Ziele der Behandlung sind die vollständige Beseitigung des Erregers und ein wieder gesunder Nagel. Zudem soll verhindert werden, dass die Infektionskette weitergeht. Prof. Nenoff betont: „Es ist wichtig, dass auch geprüft wird, inwieweit Familienmitglieder oder Menschen aus einem gemeinsamen Haushalt betroffen sind. Macht man das nicht, sind einer Weiterverbreitung und Reinfektionen Tür und Tor geöffnet.“

Wie sieht die Behandlung konkret aus?

Wie eine Behandlung konkret aussieht, hängt vom Schweregrad der Infektion ab. Es handelt sich um eine leichte oder mäßig ausgeprägte Nagelinfektion, wenn max. 40 % der Nageloberfläche oder max. drei von zehn Zehen betroffen sind. Dann kann ein antimykotischer Nagellack verwendet werden. Es gibt verschiedene Nagellacke, die meist einmal wöchentlich aufgetragen werden müssen, idealerweise nach einem Aufrauen oder Feilen des betroffenen Nagels. Ist die Onychomykose mittelschwer oder schwer, sollte oral (systemisch) behandelt werden. „Wir empfehlen bei der Therapie eine Kombination aus topischer Nagellackbehandlung mit antimykotischen Tabletten, da kommen die Antipilz-Medikamente Terbinafin, Fluconazol und Itraconazol infrage“, sagt Prof. Nenoff.

■ Datenauszug ■
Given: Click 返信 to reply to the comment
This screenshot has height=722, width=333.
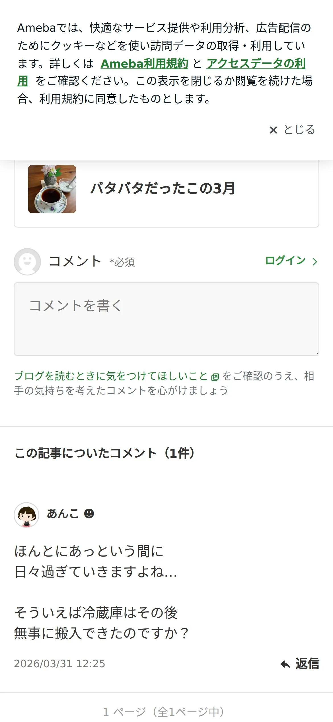Looking at the screenshot, I should pyautogui.click(x=307, y=664).
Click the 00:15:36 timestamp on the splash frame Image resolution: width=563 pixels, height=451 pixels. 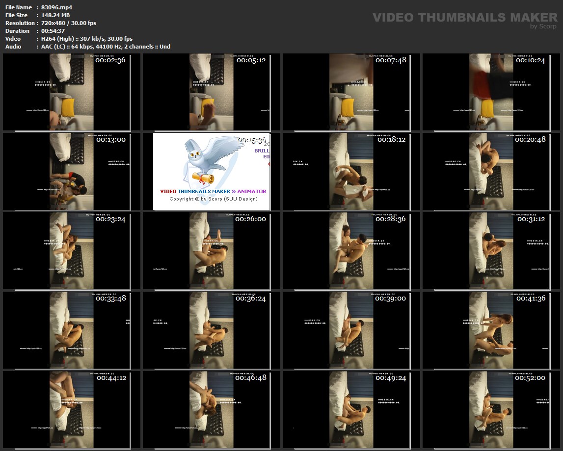[251, 140]
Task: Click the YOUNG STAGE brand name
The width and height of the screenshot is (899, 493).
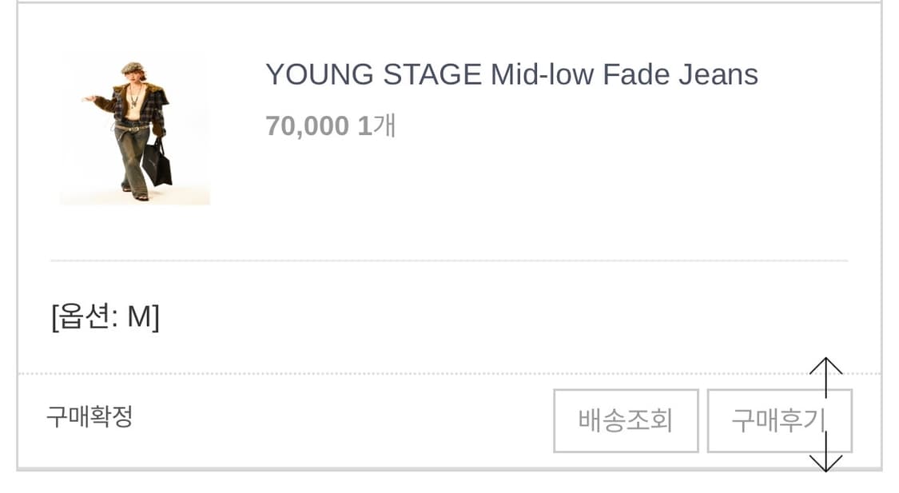Action: point(373,75)
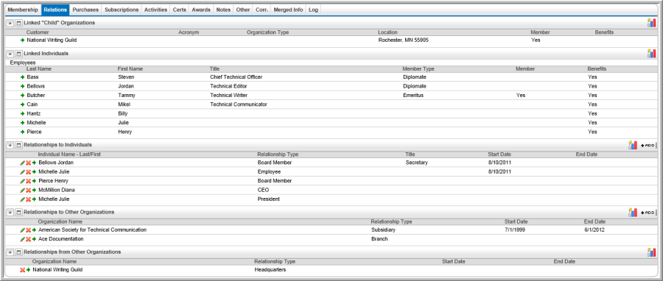Viewport: 663px width, 281px height.
Task: Collapse the Relationships to Individuals section
Action: pos(10,145)
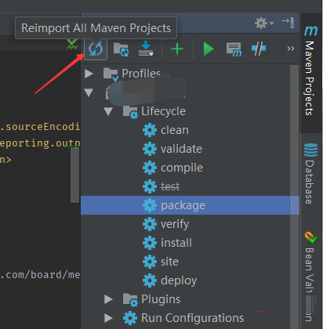Open the Database tool window tab
Image resolution: width=323 pixels, height=329 pixels.
[x=310, y=173]
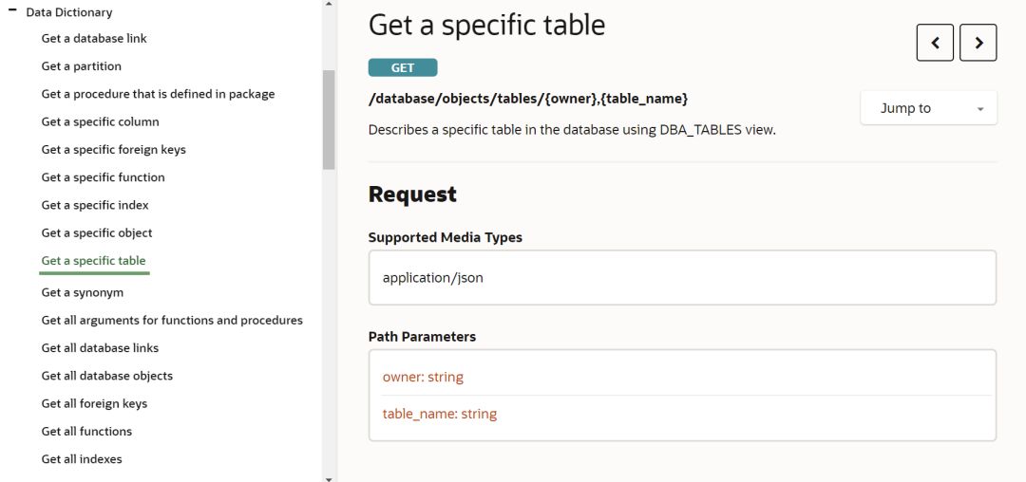
Task: Select Get a specific object
Action: (x=97, y=232)
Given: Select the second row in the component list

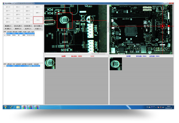Looking at the screenshot, I should pos(19,35).
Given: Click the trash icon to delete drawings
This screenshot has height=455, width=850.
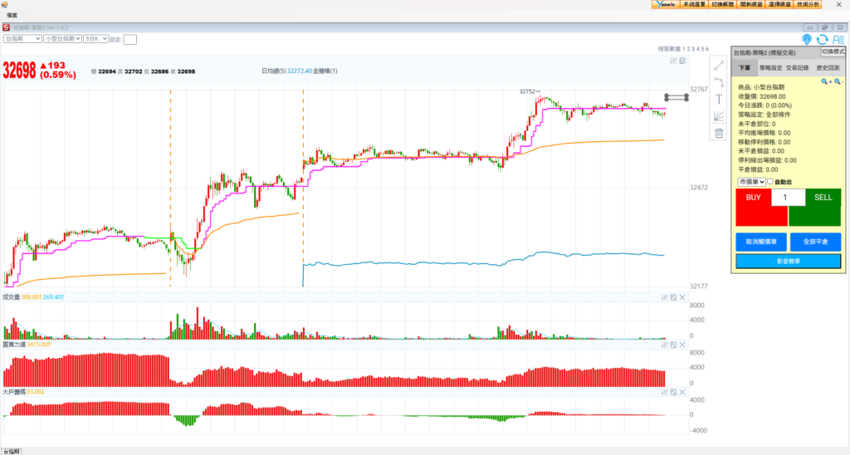Looking at the screenshot, I should (719, 133).
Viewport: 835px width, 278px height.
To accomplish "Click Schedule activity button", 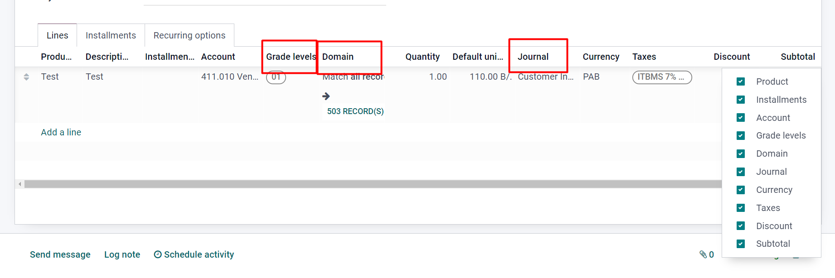I will pyautogui.click(x=194, y=254).
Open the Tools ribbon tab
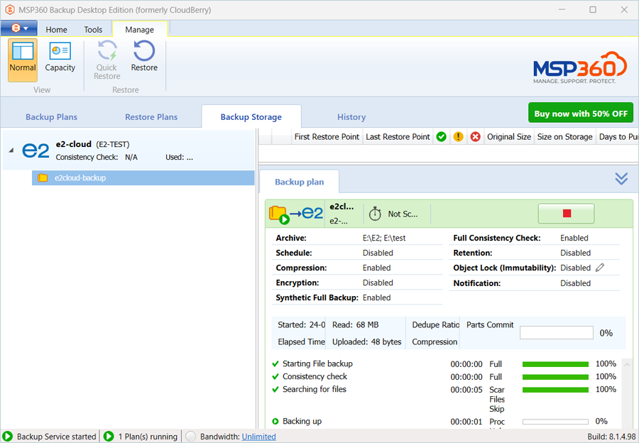Image resolution: width=639 pixels, height=443 pixels. pos(93,30)
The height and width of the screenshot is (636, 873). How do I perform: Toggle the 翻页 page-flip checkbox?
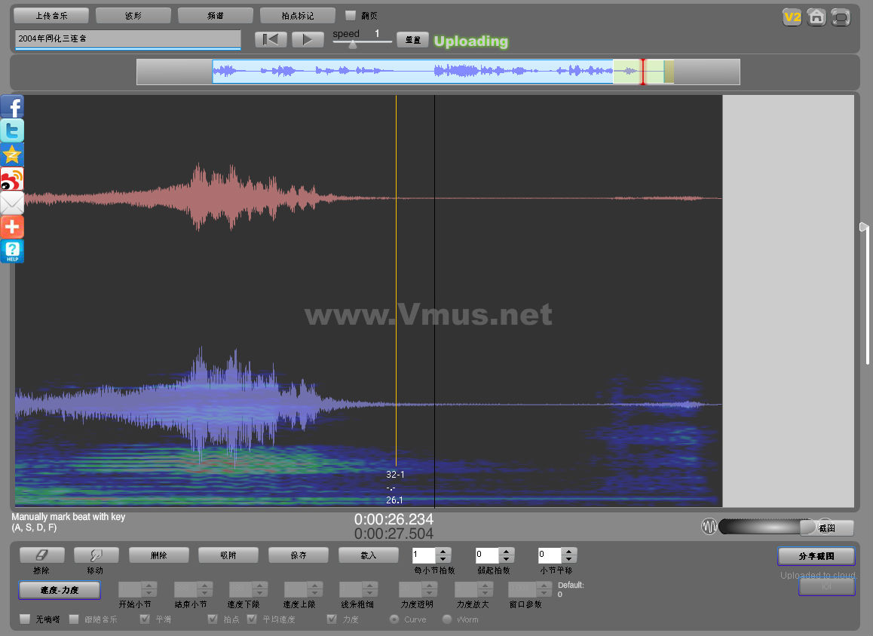pyautogui.click(x=350, y=15)
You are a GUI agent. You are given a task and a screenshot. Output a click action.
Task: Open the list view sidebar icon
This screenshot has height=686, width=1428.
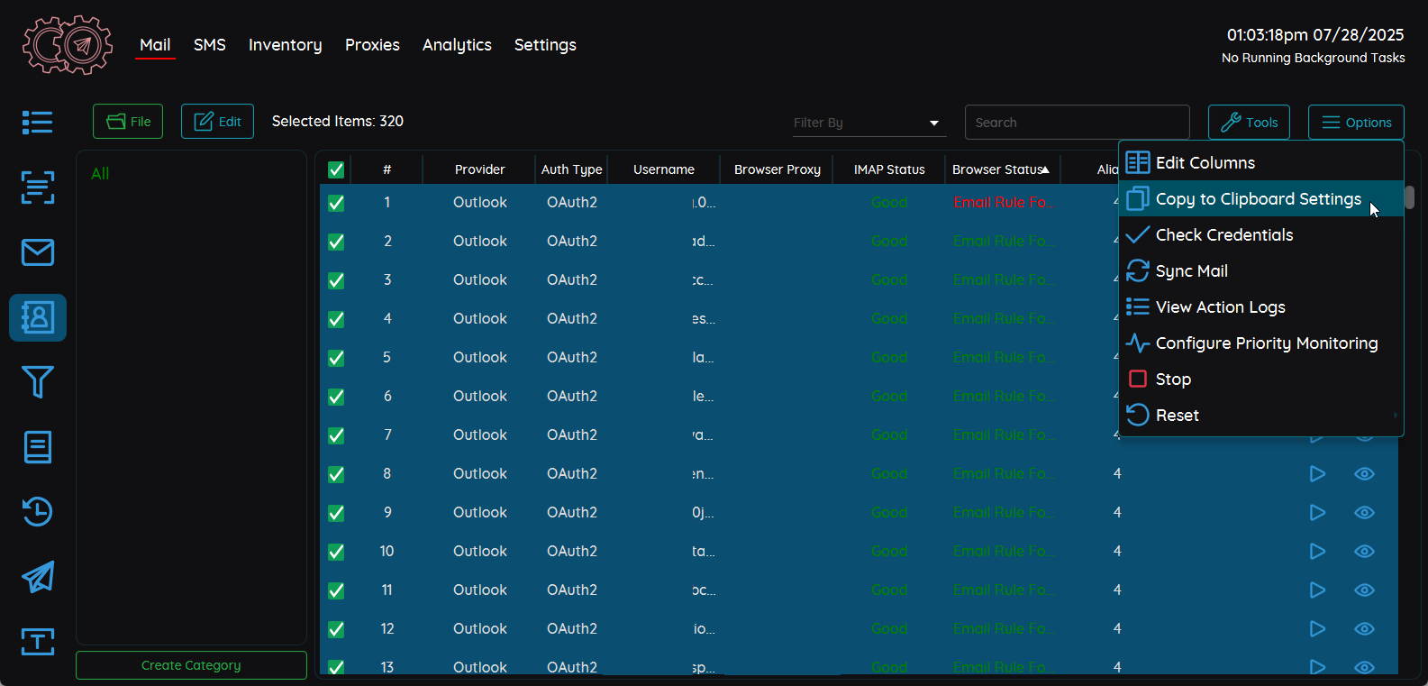pos(37,122)
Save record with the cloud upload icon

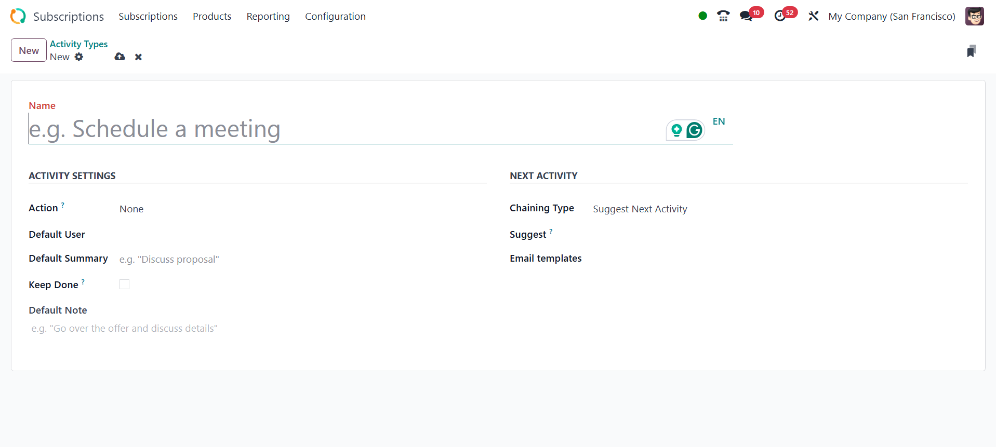click(x=120, y=57)
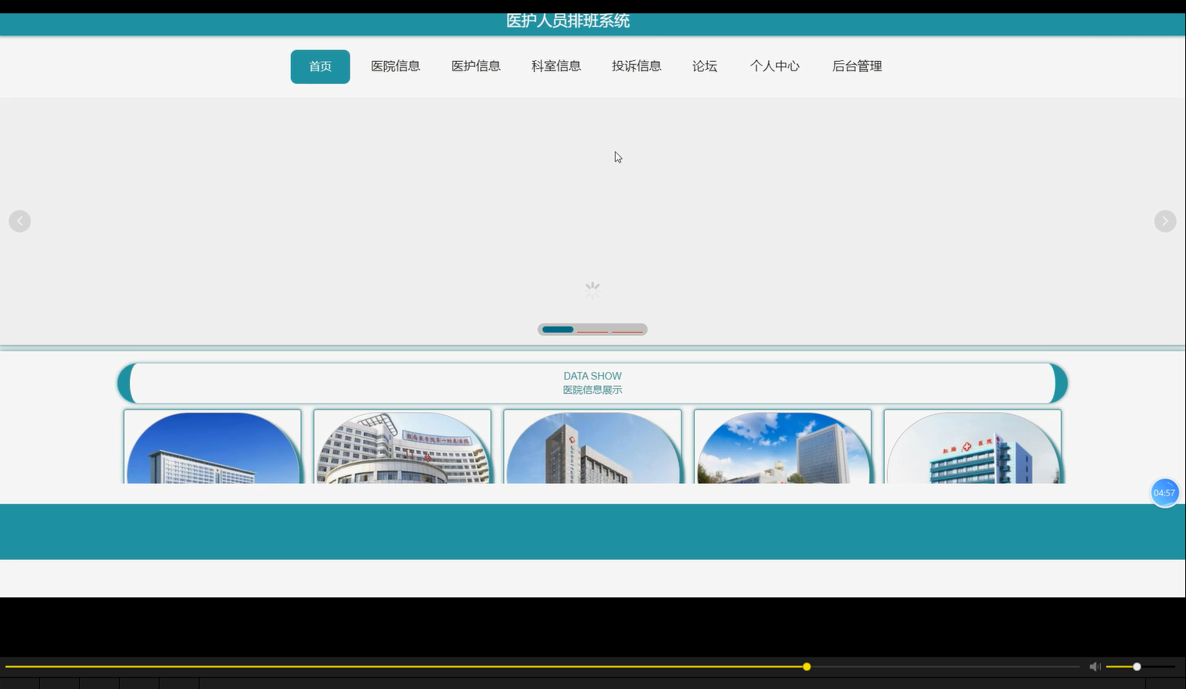Viewport: 1186px width, 689px height.
Task: Click the right carousel arrow
Action: [1165, 221]
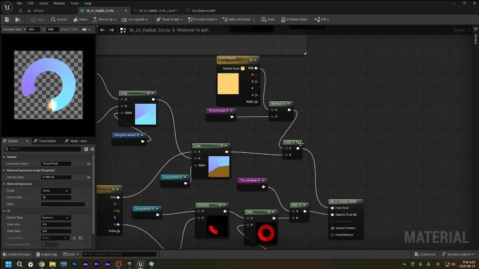479x269 pixels.
Task: Open the Asset menu
Action: pos(43,3)
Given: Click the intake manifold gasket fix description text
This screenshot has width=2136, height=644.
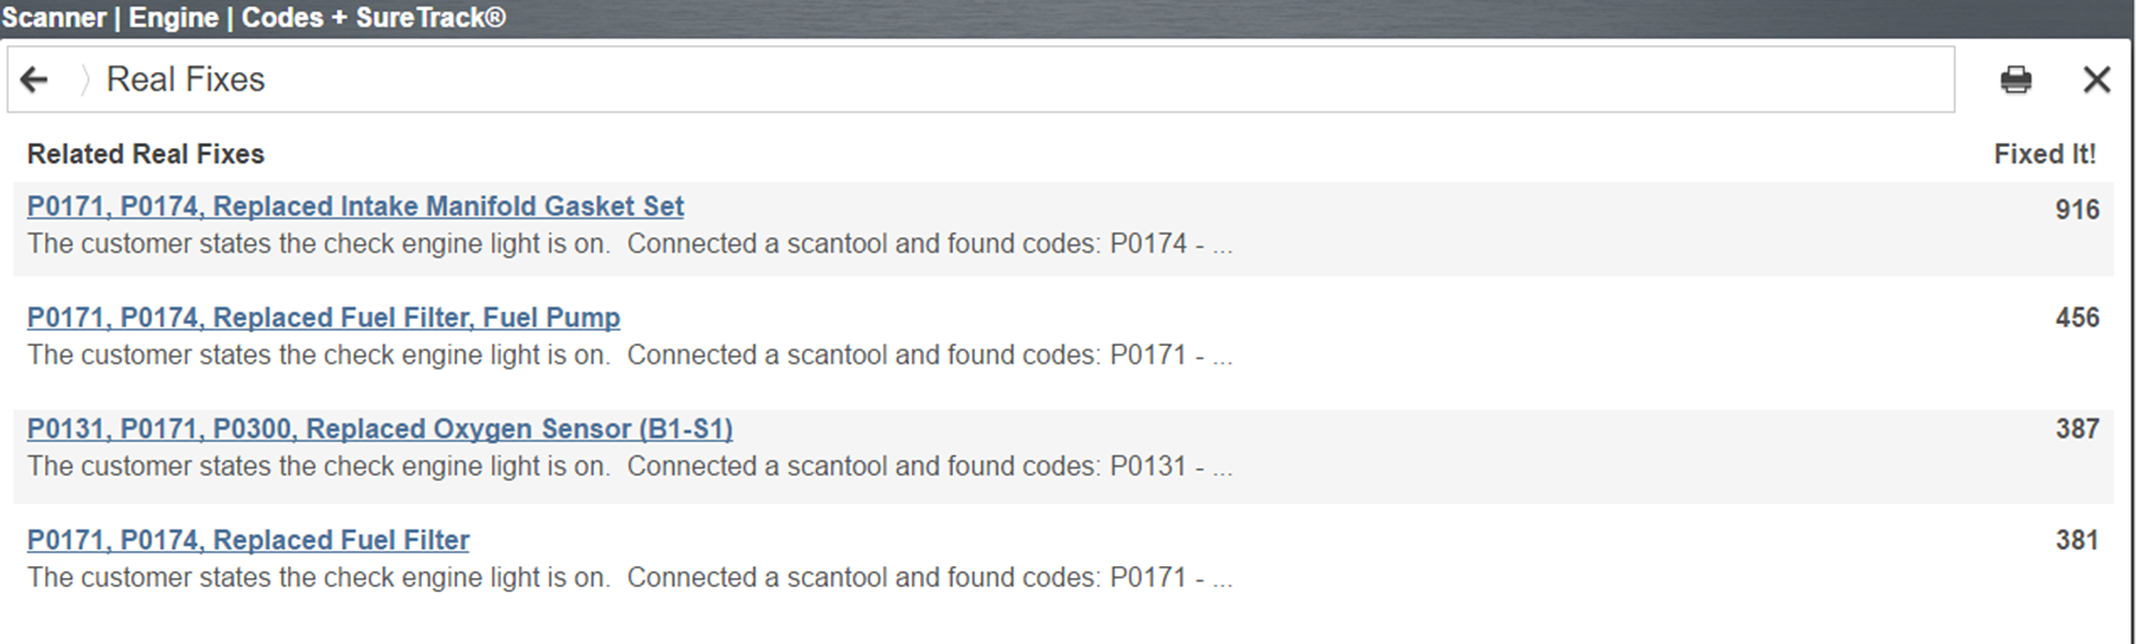Looking at the screenshot, I should [629, 244].
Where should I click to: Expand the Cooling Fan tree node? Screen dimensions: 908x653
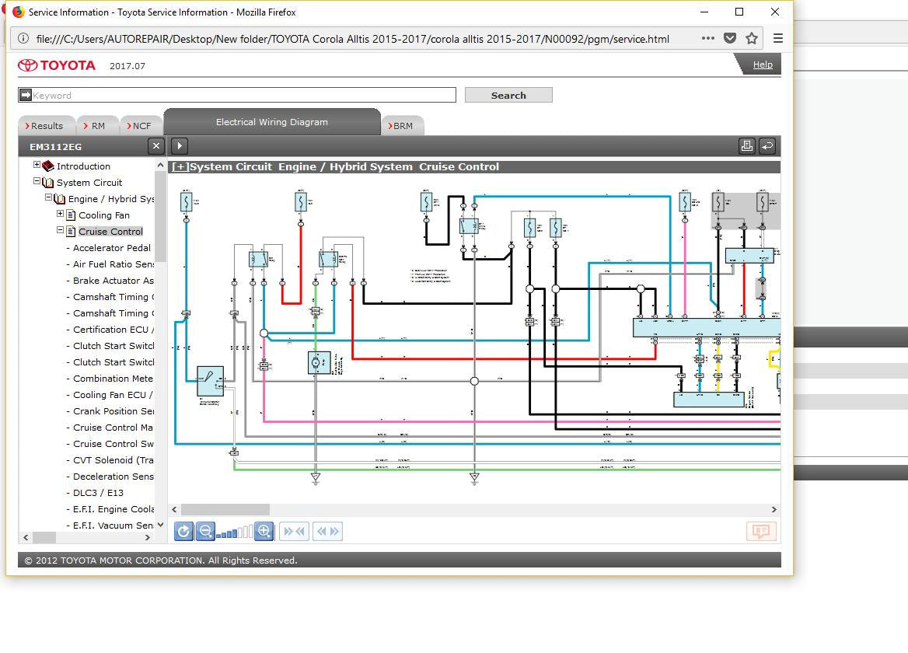[60, 214]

■ Aufgaben ■
**1.** Aktualisieren Sie den Text über die Nagelpilzbehandlung zwischen „Wie sieht die“ und „sagt Prof. Nenoff.“ einschließlich, indem Sie „Schweregrad“ durch „Ausmaß“ ersetzen.
**2.** Setzen Sie den Text über die Nagelpilzbehandlung dort fort, wo er endet.
Das Material steht für sich und gehört nicht zum Text über die Nagelpilzbehandlung.

■ Lösungen ■
**1.**
Wie sieht die Behandlung konkret aus?

Wie eine Behandlung konkret aussieht, hängt vom Ausmaß der Infektion ab. Es handelt sich um eine leichte oder mäßig ausgeprägte Nagelinfektion, wenn max. 40 % der Nageloberfläche oder max. drei von zehn Zehen betroffen sind. Dann kann ein antimykotischer Nagellack verwendet werden. Es gibt verschiedene Nagellacke, die meist einmal wöchentlich aufgetragen werden müssen, idealerweise nach einem Aufrauen oder Feilen des betroffenen Nagels. Ist die Onychomykose mittelschwer oder schwer, sollte oral (systemisch) behandelt werden. „Wir empfehlen bei der Therapie eine Kombination aus topischer Nagellackbehandlung mit antimykotischen Tabletten, da kommen die Antipilz-Medikamente Terbinafin, Fluconazol und Itraconazol infrage“, sagt Prof. Nenoff.

**2.**
Auch Kinder können übrigens bei einer fortgeschrittenen Onychomykose systemisch behandelt werden. „Hierbei ist zu beachten, dass die Dosis entsprechend des Alters und Gewichtes des Kindes angepasst wird“, so der Experte. Diese zur Off-Label-Use-Behandlung eingesetzten Antimykotika gelten nach Meinung der Leitlinienautorinnen und -autoren für Kinder als sichere und wirksame Therapieoptionen. Es muss eine schriftliche Zustimmung der Eltern eingeholt werden.

Bei einer über viele Monate laufenden systemischen Therapie sind die Themen Auswahl des Antimykotikums und mögliche Wechselwirkung mit anderen Arzneimitteln besonders wichtig. In der Leitlinie werden die zur Therapie geeigneten Medikamente im Hinblick auf Wechselwirkungen mit anderen Medikamenten besprochen. Zu den Behandlungsmöglichkeiten gehört auch die Lasertherapie. Da es keine ausreichenden Nachweise (Studien) für die Wirksamkeit einer alleinigen Laserbehandlung bei Onychomykose gibt, wird diese in der Leitlinie derzeit nicht empfohlen. Erfolgversprechender scheint die Kombination einer Lasertherapie mit topischen Antimykotika zu sein.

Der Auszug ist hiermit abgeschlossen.